Louise Wrinkle holds a photo of her father, Rucker Agee.

The pages of Louise’s new book Listen to the Land, released last fall, best tell the story of this woodland garden’s decades long journey in the Agee-Wrinkle family, and quite eloquently at that. “My lifelong connection with this piece of Alabama woodland has taught me how to hear its particular voice,” Louise writes. “I have a strong feeling that, as gardeners, we should let the land speak for itself rather than impose our own thoughts and preferences upon it… I have always preferred to listen than to dictate. By listening to this unspoiled piece of Alabama woodland, I’ve learned to nurture and protect its unique nature.”

The book is part garden memoir, part garden guide book and part Mountain Brook history memoir. Louise had first seen the Beechwood Road property when she was 6, riding a pony from the Mountain Brook Riding Academy along a 12-mile trail that followed Watkins Brook and Shades Creek to Mountain Brook Club. At that time, in 1938, to Louise it was “The Jungle” overgrown with honeysuckle, poison ivy and weed trees. Today that jungle is her garden, ripe with dogwoods, pines, tulip poplars, Southern magnolias and other Southern woodland species.

In her earliest memories the garden was a “natural playground” for Louise and her sister, Kitty. Their father, “an avid naturalist and early environmentalist,” took them on walks and taught them the common names of trees. Spend-the-night parties took place in a log cabin that was given to her dad after the Boy Scouts National Jamboree was held in Birmingham in the late 1930s. The cabin is now long since gone, but Louise did run into a man recently who said her first cousin Ted Agee and he used to camp out in there. Today a cutting garden stands in its place, with spring blooms making way for zinnias and dahlias in summer and fall.

But in Louise’s words, she “never set out to be a plant nut.” In fact, until age 57, horses were her passion, but when her two daughters went off to college, the “plant bug bit.” And when her parents passed away in 1985 and 1986, she and her husband took on their Beechwood Road garden, and their home, and made it their own.

It’s she, of course, who best articulates the garden’s vision: “I wanted this place to be a personal oasis of calm and serenity, protected from the outside, where it could nurture the treasures I am fortunate enough to have here. I want to be in a world apart when I’m here in my garden; I want to see my house, my trees, my grass, not my neighbors. You can call this snobbery, but I want to be left alone to enjoy my garden.”

But Louise’s vision evolved too. At first she thought she wanted exclusively native Southeastern plants, and then she discovered the parallel between U.S. Southeastern natives and “the Orient”: Korea, Japan and China. Today varietals from both regions stand side by side.

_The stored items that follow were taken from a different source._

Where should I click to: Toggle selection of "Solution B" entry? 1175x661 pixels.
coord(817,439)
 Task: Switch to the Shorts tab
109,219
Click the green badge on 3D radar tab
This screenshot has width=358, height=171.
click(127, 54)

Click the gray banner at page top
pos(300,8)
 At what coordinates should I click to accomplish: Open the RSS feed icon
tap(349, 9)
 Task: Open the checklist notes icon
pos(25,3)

Take a garden tour with her at the end of March, and you’ll get a peek at the garden as spring starts to show its vibrant colors. At one stop, you’ll marvel at the brilliant yellowish-orangish-reddish native azaleas, kept separate from the pink ones since Louise doesn’t like the colors to mix. At another stop she points out the mondo grass, which she has just had cut for the fourth time in 30 years. At another an evergreen dogwood that did so well that she has two younger ones elsewhere—with blooms that are “just spectacular.” At another, pink camellia blooms are just finishing up. At still another she enumerates one, two, three Japanese maple trees, each with a look so distinct you wouldn’t guess they were related.

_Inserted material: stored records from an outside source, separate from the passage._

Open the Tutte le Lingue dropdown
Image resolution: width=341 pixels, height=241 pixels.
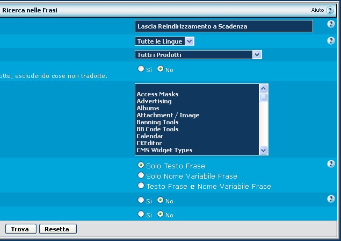(x=164, y=41)
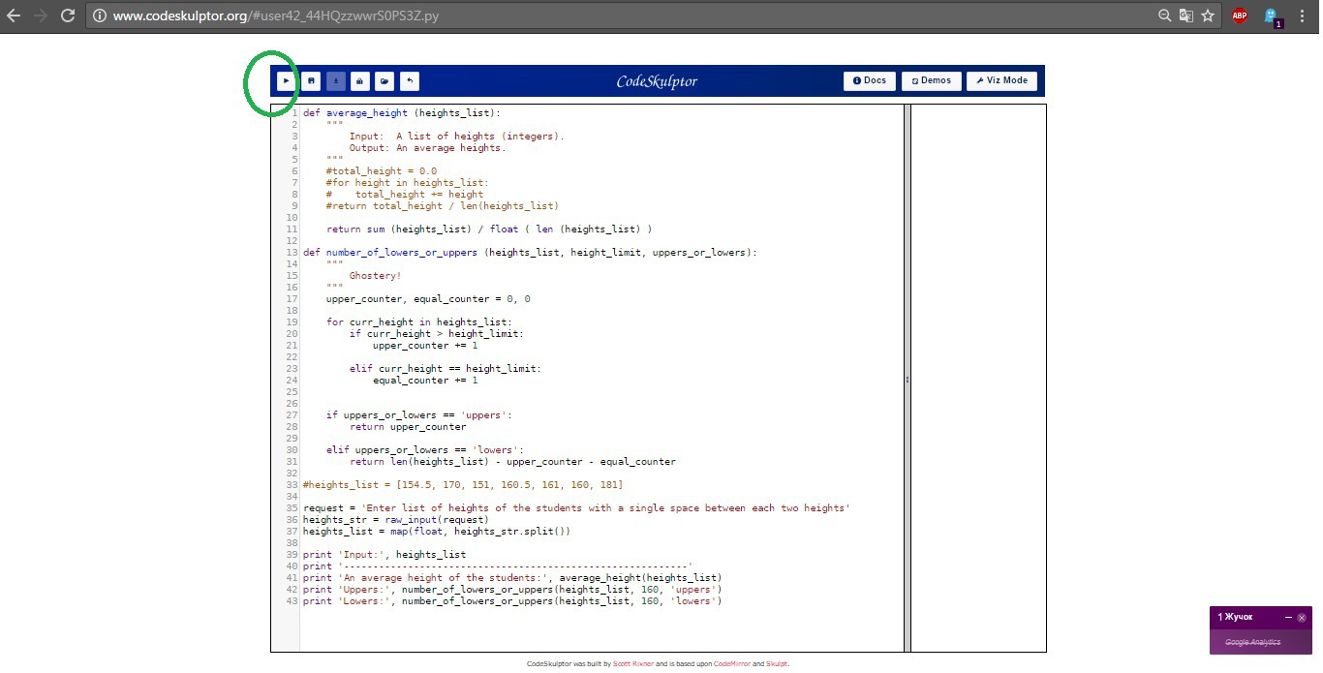Open the Ghostery ghost extension icon
The image size is (1323, 673).
click(x=1271, y=15)
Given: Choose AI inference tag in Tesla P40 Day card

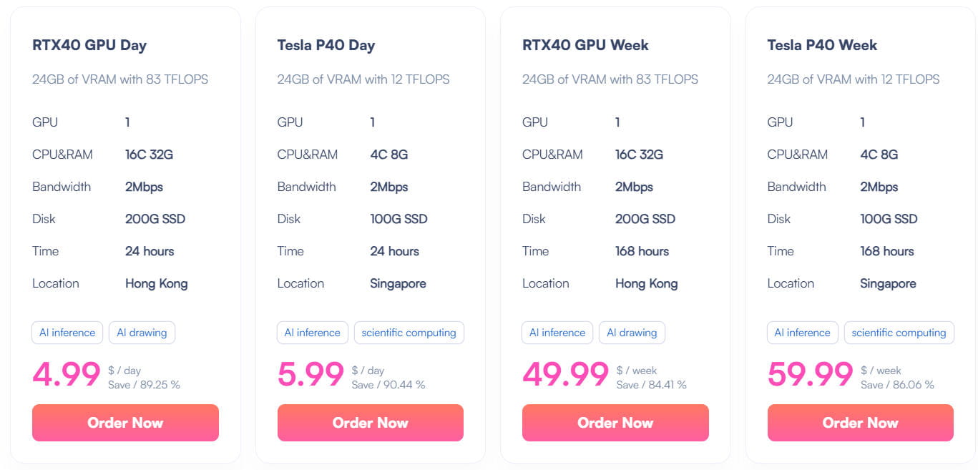Looking at the screenshot, I should click(x=312, y=333).
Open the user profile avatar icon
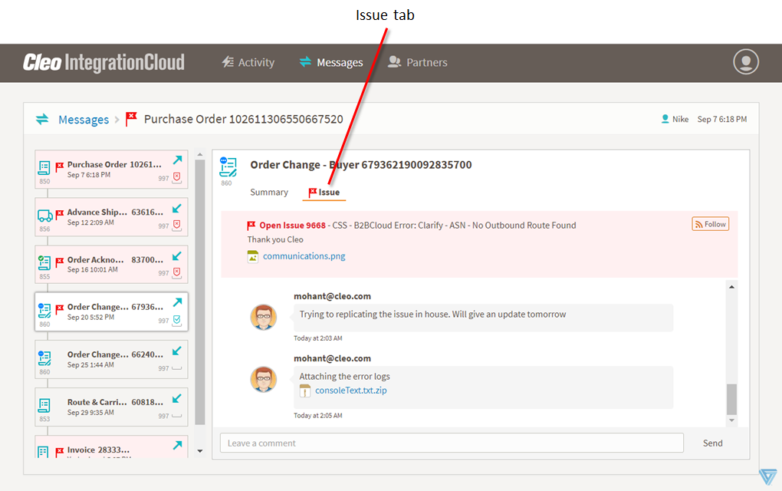This screenshot has height=491, width=782. point(745,62)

And indeed everyone who walks through the garden will see different things. “Something is going on most of the time if you know what to look for,” Louise says. There’s Carolina silverbell, yellow magnolia, andromeda between steps, English bluebells…the list goes on and on. Each species is nestled amongst the natural slope of the land around a constantly flowing stream sourced at a spring two houses up the street. In the late 1980s Louise had a rock wall built lining a then newly constructed paved path that provides for easy walking access to all parts of the garden. In all of it, of course, she’s looked to “what’s dictated by the land” instead of imposing her own plan. As just one of many examples, a rock path winds to follow the contour of the land, instead of cascading straight down.

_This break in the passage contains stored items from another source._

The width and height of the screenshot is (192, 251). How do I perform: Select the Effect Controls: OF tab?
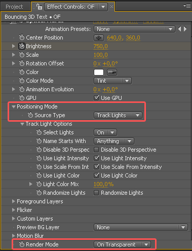click(x=71, y=7)
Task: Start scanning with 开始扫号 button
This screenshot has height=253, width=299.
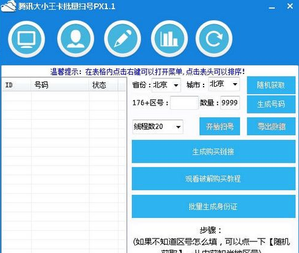Action: [220, 126]

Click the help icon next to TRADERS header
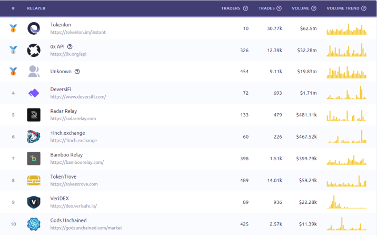coord(245,8)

People often ask Louise what her favorite plant is. “It’s usually what I have been working on most recently.” On this particular spring day, the answer is Alexandrian laurel. It’s impervious to extra water, bugs, sun, shade, she notes, although she does have to cut it back. Another favorite? The native crabapple. She likes that it’s a four-season plant. “It blooms and has fruit in the fall,” she says. “In the winter it drops its leaves and everything but it’s very twiggy and has a lot of texture.”

Likewise, it’s no surprise that Louise treasures all seasons in the garden equally: “A lot of people are wedded to flowers and color and dramatic things, and I am more interested in subtle things that develop through the years. I like winter too. The air is crisp and clean, and a lot of times its damp and cold and clear. You can see the liken on the trees and the bark. You see the bones so much better than with all the flowers.“

As Louise will tell you, gardening deals not only in length width and depth but also in time. It’s constantly changing. It must always look forward, always be prepared. As she chronicles in her new book, 1989 proved that with its straight line winds. The Blizzard of 1993 proved that, even taking down a Yoshino cherry Louise’s mother had planted 15 years earlier. 1995 proved that when Hurricane Opal left many downed trees in its path. On this spring particular day, she points out a bare area where the ground cover didn’t do well in one spot, so she’s putting Asiatic jasmine in its place. “You’ve got to keep working on it,” she says.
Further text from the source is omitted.